● INSTRUCTIONS FOR THE TASK
For the data below, restate word for word only the lines from the line containing "For every named" through the line containing "Arena Stoja Campsite (324, 2193)", both ends included.

START GIVEN DATA

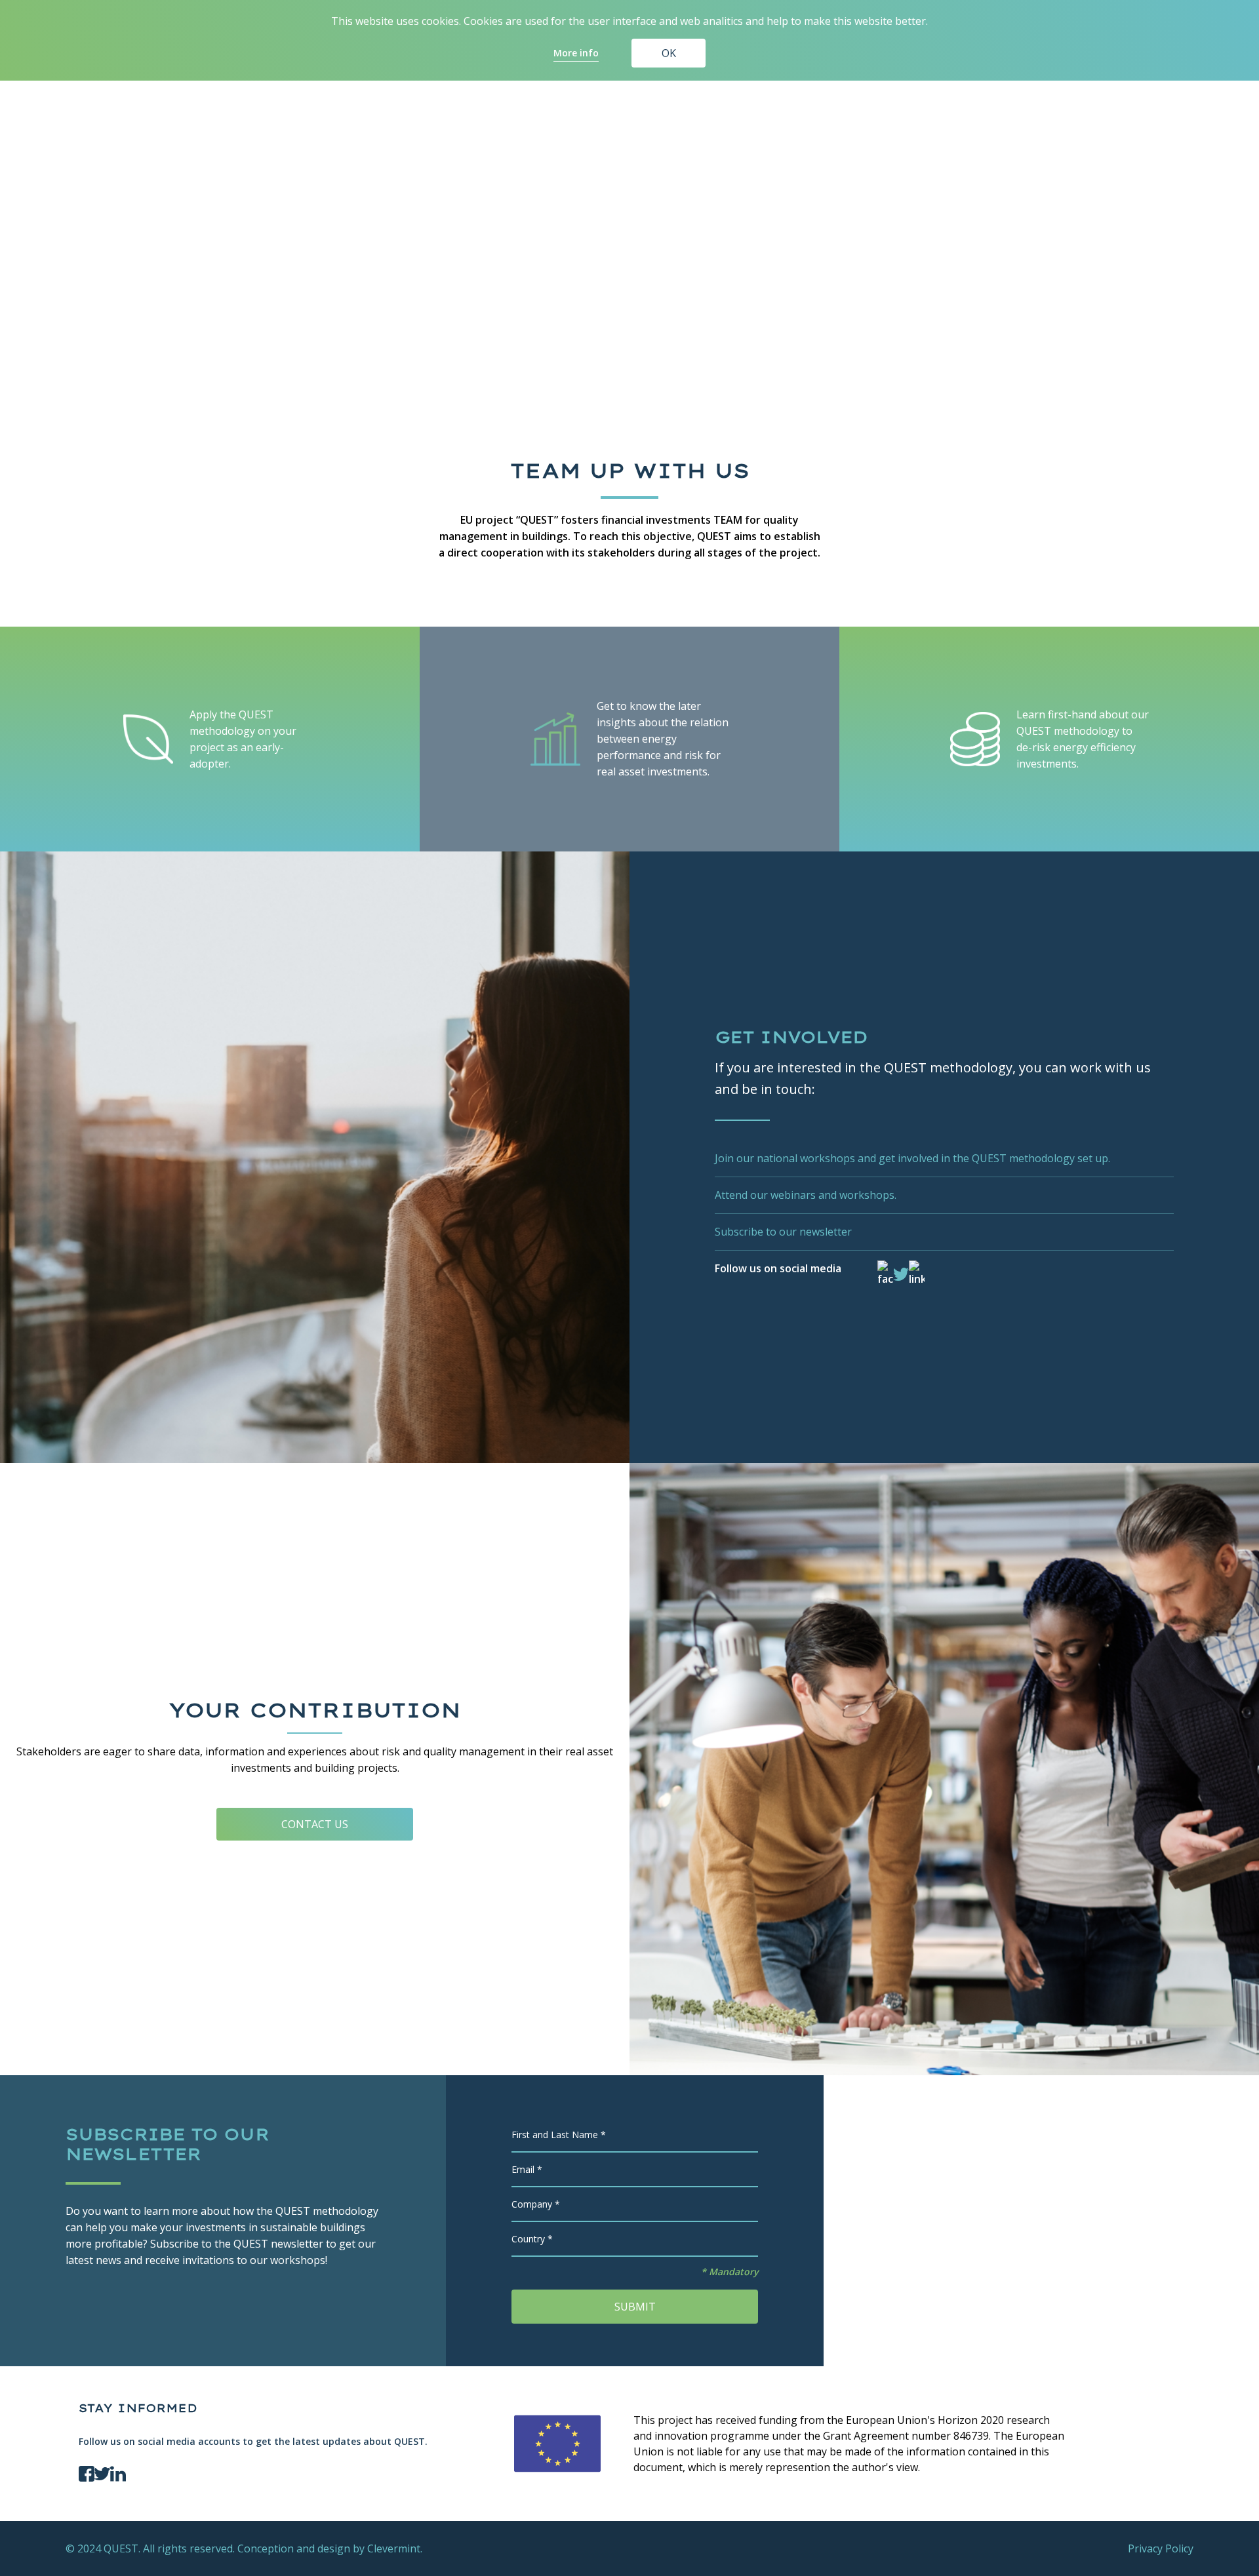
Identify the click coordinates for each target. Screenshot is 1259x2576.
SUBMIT (635, 2306)
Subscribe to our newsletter (783, 1231)
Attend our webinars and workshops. (805, 1195)
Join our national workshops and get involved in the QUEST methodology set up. (912, 1158)
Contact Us (314, 1824)
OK (669, 53)
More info (576, 53)
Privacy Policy (1160, 2548)
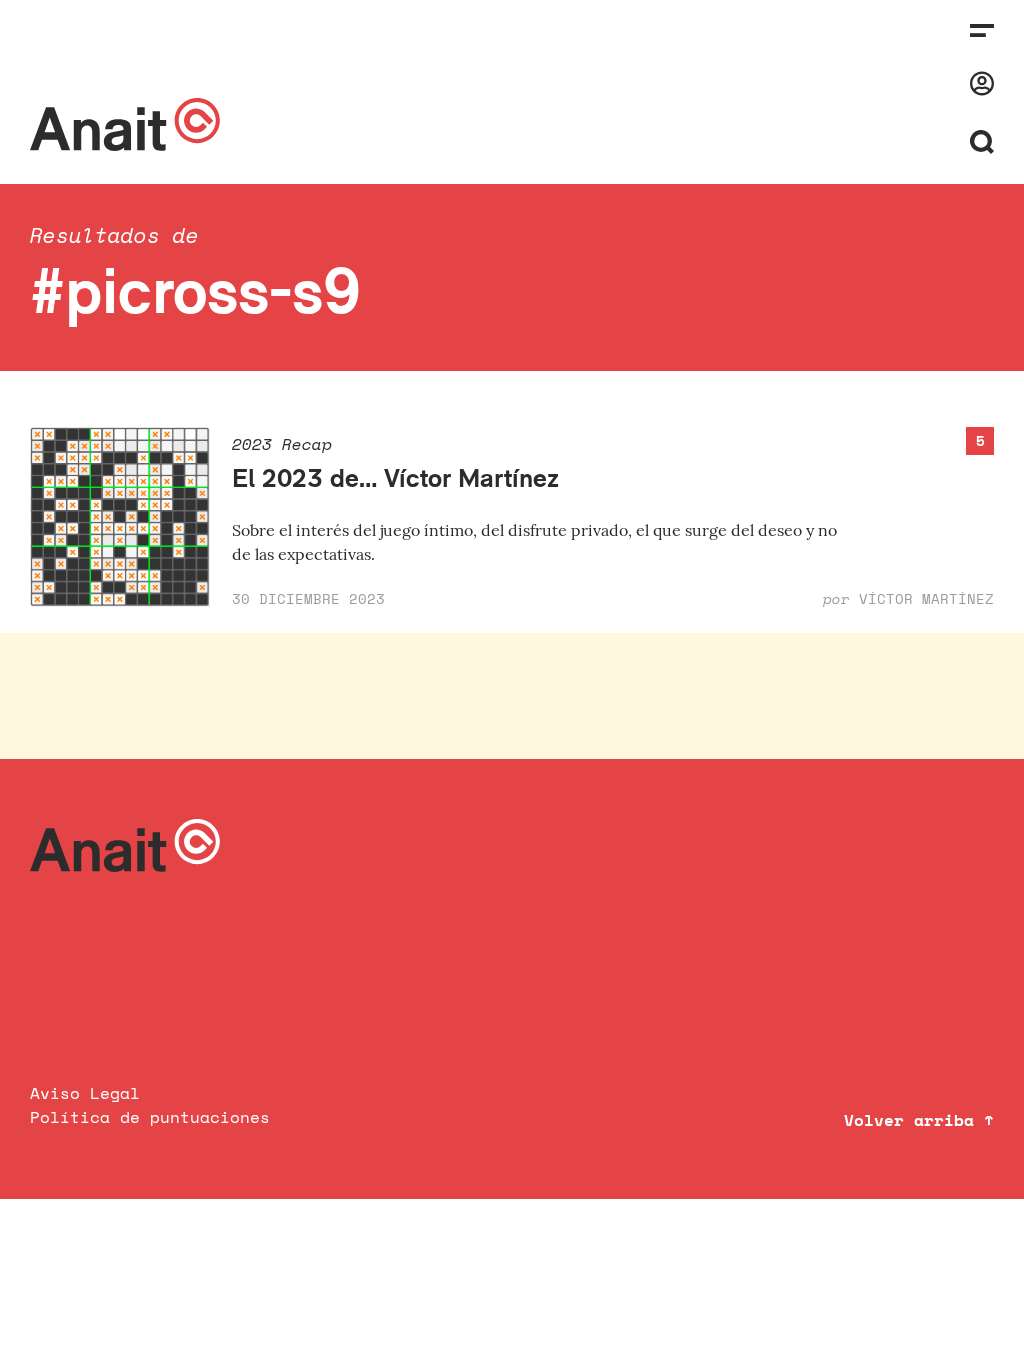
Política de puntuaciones (150, 1117)
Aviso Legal (85, 1093)
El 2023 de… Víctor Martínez (395, 477)
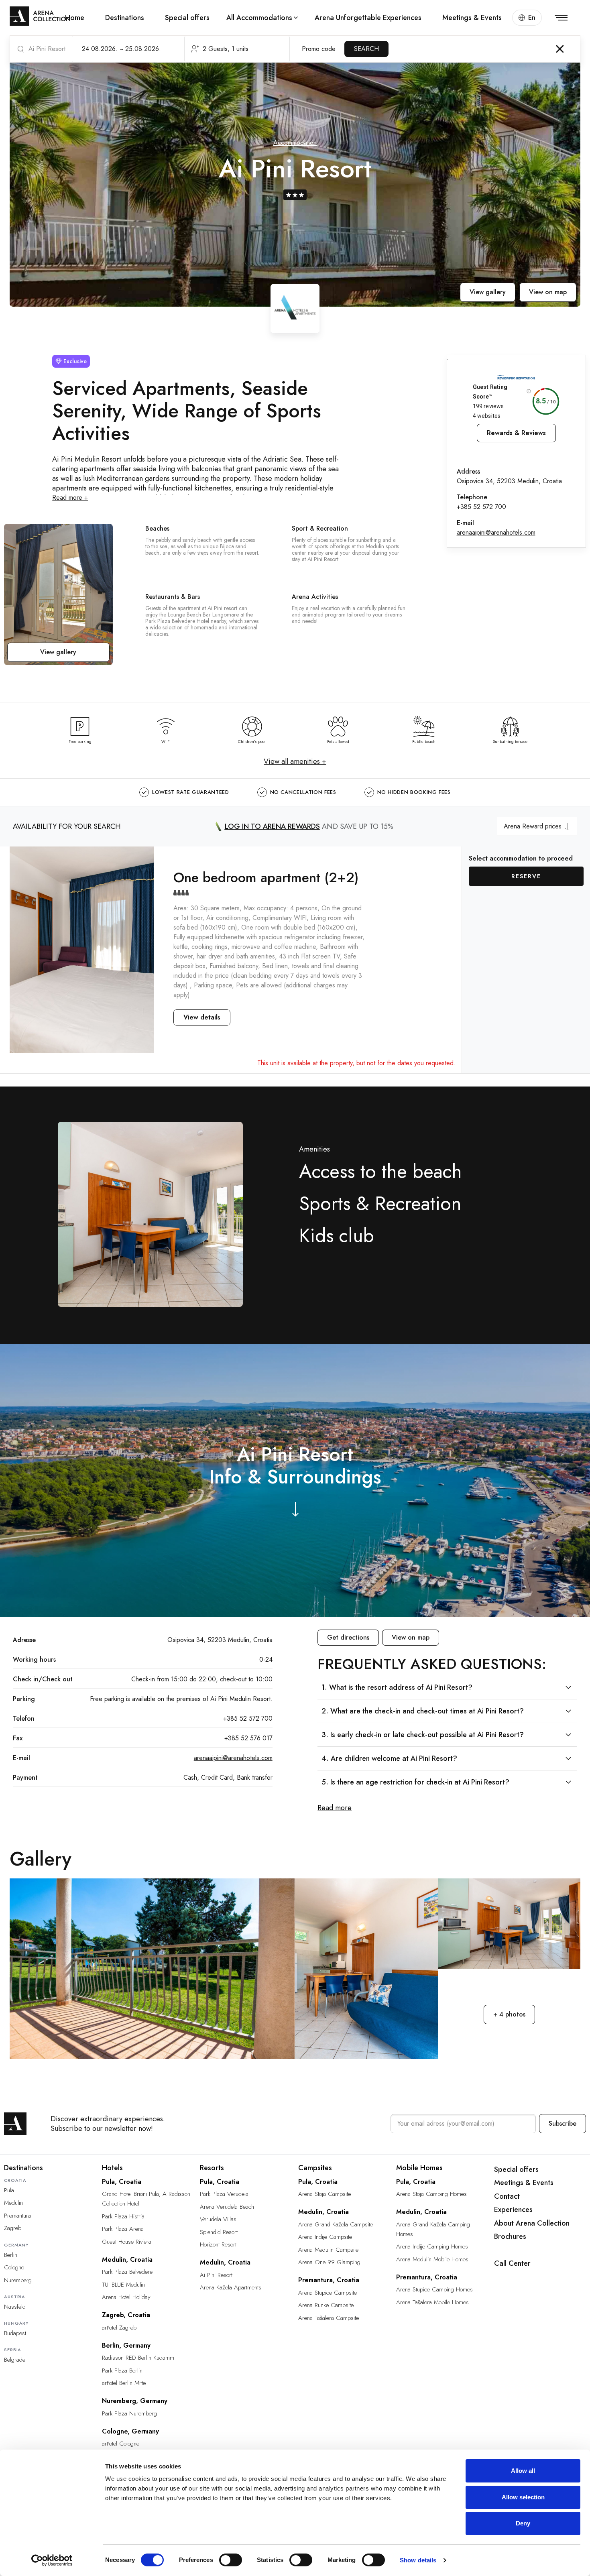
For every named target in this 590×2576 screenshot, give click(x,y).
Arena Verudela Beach (227, 2206)
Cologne (14, 2267)
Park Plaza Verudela (224, 2193)
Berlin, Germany (126, 2345)
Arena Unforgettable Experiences (368, 17)
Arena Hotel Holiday (126, 2297)
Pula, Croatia (121, 2181)
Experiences (513, 2209)
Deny (523, 2523)
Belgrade (14, 2359)
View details (201, 1017)
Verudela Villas (218, 2219)
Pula (9, 2190)
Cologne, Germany (130, 2431)
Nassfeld (15, 2306)
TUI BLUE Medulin (123, 2284)
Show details (418, 2560)
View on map (548, 292)
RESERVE (526, 876)
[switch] (230, 2560)
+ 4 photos (509, 2014)
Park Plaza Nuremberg (129, 2413)
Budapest (15, 2333)
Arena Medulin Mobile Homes (432, 2259)
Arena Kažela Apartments (230, 2287)
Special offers (187, 17)
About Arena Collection (532, 2223)
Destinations (124, 17)
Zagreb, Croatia (126, 2315)
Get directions (348, 1637)
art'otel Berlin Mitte (124, 2383)
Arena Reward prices (533, 826)
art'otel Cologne (120, 2443)
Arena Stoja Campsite (324, 2193)
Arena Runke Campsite (326, 2305)
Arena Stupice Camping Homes (434, 2289)
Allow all (523, 2470)
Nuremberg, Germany (134, 2400)
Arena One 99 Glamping (329, 2262)
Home (74, 17)
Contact (507, 2196)
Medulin (13, 2202)
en (531, 17)
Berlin (10, 2254)
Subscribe (562, 2123)
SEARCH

END GIVEN DATA

● ANSWER FOR THE TASK
For every named target in this 590×2576 screenshot, give click(x,y).
Arena Verudela Beach (227, 2206)
Cologne (14, 2267)
Park Plaza Verudela (224, 2193)
Berlin, Germany (126, 2345)
Arena Unforgettable Experiences (368, 17)
Arena Hotel Holiday (126, 2297)
Pula, Croatia (121, 2181)
Experiences (513, 2209)
Deny (523, 2523)
Belgrade (14, 2359)
View details (201, 1017)
Verudela Villas (218, 2219)
Pula (9, 2190)
Cologne, Germany (130, 2431)
Nassfeld (15, 2306)
TUI BLUE Medulin (123, 2284)
Show details (418, 2560)
View on map (548, 292)
RESERVE (526, 876)
[switch] (230, 2560)
+ 4 photos (509, 2014)
Park Plaza Nuremberg (129, 2413)
Budapest (15, 2333)
Arena Medulin Mobile Homes (432, 2259)
Arena Kažela Apartments (230, 2287)
Special offers (187, 17)
About Arena Collection (532, 2223)
Destinations (124, 17)
Zagreb, Croatia (126, 2315)
Get directions (348, 1637)
art'otel Berlin Mitte (124, 2383)
Arena Reward prices (533, 826)
art'otel Cologne (120, 2443)
Arena Stoja Campsite (324, 2193)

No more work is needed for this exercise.